NOTE: The rest of this column was written well before the events of Sept. 11. Since then, I’ve read and heard the word "unthinkable" several times, and it doesn’t seem quite right. The nightmarish devastation that I saw from my office window Tuesday morning is so horrible to me in part because it’s not unthinkable so much as it is rethinkable. I remember asking my dad when I was about five years old what would happen if a plane hit the World Trade Center. (I have since learned that I wasn’t the only kid who had this concern.) He told me that some people would probably be hurt very badly and even killed, but he assured me that the buildings were very strong and would be OK. He knew nothing about transponders or ramp passes or "flying bombs" at the time. He does now. We all do, and I would give just about anything to be without that knowledge once again.

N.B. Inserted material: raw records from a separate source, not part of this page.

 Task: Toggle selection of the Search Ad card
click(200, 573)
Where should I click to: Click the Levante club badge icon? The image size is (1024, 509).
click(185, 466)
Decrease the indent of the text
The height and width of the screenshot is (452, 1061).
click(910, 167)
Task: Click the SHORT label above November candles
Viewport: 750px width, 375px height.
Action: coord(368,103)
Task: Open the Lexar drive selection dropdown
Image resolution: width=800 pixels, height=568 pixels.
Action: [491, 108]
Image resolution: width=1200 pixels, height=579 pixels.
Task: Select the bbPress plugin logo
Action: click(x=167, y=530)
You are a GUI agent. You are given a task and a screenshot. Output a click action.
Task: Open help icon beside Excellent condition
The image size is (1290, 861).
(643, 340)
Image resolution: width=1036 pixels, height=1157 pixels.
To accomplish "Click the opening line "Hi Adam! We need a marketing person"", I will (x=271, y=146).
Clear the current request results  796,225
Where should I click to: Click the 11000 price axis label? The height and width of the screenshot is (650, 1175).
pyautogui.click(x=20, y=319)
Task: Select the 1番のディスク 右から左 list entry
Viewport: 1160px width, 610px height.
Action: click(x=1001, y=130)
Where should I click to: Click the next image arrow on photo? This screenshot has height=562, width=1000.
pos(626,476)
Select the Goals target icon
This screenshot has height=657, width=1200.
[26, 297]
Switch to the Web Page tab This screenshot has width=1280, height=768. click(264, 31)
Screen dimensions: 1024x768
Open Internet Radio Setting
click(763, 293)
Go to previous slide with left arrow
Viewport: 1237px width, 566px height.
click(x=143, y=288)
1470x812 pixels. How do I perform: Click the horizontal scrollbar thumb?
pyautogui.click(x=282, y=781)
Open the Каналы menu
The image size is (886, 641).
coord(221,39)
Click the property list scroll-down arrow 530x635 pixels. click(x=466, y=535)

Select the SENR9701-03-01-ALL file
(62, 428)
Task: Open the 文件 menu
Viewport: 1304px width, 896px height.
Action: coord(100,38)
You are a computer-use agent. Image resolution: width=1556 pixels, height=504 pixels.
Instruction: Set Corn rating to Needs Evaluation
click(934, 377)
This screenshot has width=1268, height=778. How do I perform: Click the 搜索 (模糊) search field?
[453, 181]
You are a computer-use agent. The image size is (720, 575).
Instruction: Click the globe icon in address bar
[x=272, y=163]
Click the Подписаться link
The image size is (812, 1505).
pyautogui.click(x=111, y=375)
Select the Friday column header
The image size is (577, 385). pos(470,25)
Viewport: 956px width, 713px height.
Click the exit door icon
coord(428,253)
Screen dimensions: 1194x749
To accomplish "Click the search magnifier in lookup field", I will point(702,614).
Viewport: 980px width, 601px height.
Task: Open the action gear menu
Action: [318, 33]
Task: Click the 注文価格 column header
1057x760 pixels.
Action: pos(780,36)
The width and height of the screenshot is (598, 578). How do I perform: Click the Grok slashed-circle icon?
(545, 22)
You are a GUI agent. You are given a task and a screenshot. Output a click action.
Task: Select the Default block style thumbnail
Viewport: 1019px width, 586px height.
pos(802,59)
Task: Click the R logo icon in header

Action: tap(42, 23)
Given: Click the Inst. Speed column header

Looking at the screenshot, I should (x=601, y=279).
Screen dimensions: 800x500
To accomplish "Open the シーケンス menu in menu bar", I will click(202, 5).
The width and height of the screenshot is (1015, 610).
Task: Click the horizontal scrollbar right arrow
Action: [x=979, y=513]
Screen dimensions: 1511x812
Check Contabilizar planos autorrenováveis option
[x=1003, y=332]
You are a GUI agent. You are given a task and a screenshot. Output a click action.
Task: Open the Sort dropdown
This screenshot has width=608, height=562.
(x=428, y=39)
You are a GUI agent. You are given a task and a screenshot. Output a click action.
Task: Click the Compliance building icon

Remembering that conversation brought me back to an almost primal sense of fear and discomfort, a level of concern that only a kid can have and only an adult can dispel. And it’s back, albeit refracted through 24 years of maturation and experience. It’s as if the boogeyman did in fact emerge from your closet or your family did in fact abandon you at the mall. The U.S. Department of Defense has stated that the old laws no longer apply, and neither do the "laws" of morality and decency on which we once relied. I truly believe that our fortitude and resilience as Americans will see us through these cataclysmic events, but we need to temper that bravado with the recognition that we are, ultimately and always, at risk.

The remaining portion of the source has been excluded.